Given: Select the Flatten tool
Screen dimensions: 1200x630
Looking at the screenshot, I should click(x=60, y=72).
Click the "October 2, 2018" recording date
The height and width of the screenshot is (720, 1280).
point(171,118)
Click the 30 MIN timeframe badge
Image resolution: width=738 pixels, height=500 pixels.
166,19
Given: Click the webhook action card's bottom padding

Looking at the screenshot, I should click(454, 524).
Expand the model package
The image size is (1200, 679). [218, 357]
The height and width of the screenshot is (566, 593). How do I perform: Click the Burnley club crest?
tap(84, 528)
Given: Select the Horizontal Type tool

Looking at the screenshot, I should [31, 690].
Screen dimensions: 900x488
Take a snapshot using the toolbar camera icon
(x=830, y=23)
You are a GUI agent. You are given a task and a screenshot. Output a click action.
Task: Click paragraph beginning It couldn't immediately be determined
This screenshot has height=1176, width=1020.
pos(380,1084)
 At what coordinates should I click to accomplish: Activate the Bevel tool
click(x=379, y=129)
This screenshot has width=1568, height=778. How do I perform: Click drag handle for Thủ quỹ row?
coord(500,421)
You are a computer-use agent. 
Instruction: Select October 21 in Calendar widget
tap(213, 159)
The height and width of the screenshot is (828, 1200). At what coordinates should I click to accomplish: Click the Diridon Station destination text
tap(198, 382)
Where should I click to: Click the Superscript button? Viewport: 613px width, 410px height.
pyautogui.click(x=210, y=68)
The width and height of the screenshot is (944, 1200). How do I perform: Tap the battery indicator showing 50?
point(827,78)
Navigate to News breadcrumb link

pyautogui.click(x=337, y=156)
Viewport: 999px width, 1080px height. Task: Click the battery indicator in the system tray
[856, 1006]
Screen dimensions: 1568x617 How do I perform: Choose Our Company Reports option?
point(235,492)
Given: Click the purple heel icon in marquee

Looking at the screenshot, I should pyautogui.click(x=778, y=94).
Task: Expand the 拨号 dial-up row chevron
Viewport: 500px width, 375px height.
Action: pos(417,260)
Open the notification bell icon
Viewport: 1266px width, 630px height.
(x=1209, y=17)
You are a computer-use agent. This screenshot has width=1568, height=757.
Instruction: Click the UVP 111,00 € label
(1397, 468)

========================================

▶ What to work on: All of the data above needs to be written out again, exactly.

▶ Exercise output:
Given: Select the Flatten tool
Screen dimensions: 1200x630
Looking at the screenshot, I should click(x=60, y=72).
Click the "October 2, 2018" recording date
The height and width of the screenshot is (720, 1280).
point(171,118)
Click the 30 MIN timeframe badge
Image resolution: width=738 pixels, height=500 pixels.
166,19
Given: Click the webhook action card's bottom padding

Looking at the screenshot, I should click(454, 524).
Expand the model package
The image size is (1200, 679). [218, 357]
The height and width of the screenshot is (566, 593). How do I perform: Click the Burnley club crest?
tap(84, 528)
Given: Select the Horizontal Type tool

Looking at the screenshot, I should [31, 690].
Screen dimensions: 900x488
Take a snapshot using the toolbar camera icon
(x=830, y=23)
You are a GUI agent. You are given a task and a screenshot. Output a click action.
Task: Click paragraph beginning It couldn't immediately be determined
This screenshot has height=1176, width=1020.
pos(380,1084)
 At what coordinates should I click to accomplish: Activate the Bevel tool
click(x=379, y=129)
This screenshot has width=1568, height=778. How do I perform: Click drag handle for Thủ quỹ row?
coord(500,421)
You are a computer-use agent. 
Instruction: Select October 21 in Calendar widget
tap(213, 159)
The height and width of the screenshot is (828, 1200). At what coordinates should I click to accomplish: Click the Diridon Station destination text
tap(198, 382)
Where should I click to: Click the Superscript button? Viewport: 613px width, 410px height.
pyautogui.click(x=210, y=68)
The width and height of the screenshot is (944, 1200). How do I perform: Tap the battery indicator showing 50?
point(827,78)
Navigate to News breadcrumb link

pyautogui.click(x=337, y=156)
Viewport: 999px width, 1080px height. Task: Click the battery indicator in the system tray
[856, 1006]
Screen dimensions: 1568x617 How do I perform: Choose Our Company Reports option?
point(235,492)
Given: Click the purple heel icon in marquee

Looking at the screenshot, I should pyautogui.click(x=778, y=94).
Task: Expand the 拨号 dial-up row chevron
Viewport: 500px width, 375px height.
Action: pos(417,260)
Open the notification bell icon
Viewport: 1266px width, 630px height.
(x=1209, y=17)
You are a computer-use agent. This screenshot has width=1568, height=757.
Instruction: Click the UVP 111,00 € label
(1397, 468)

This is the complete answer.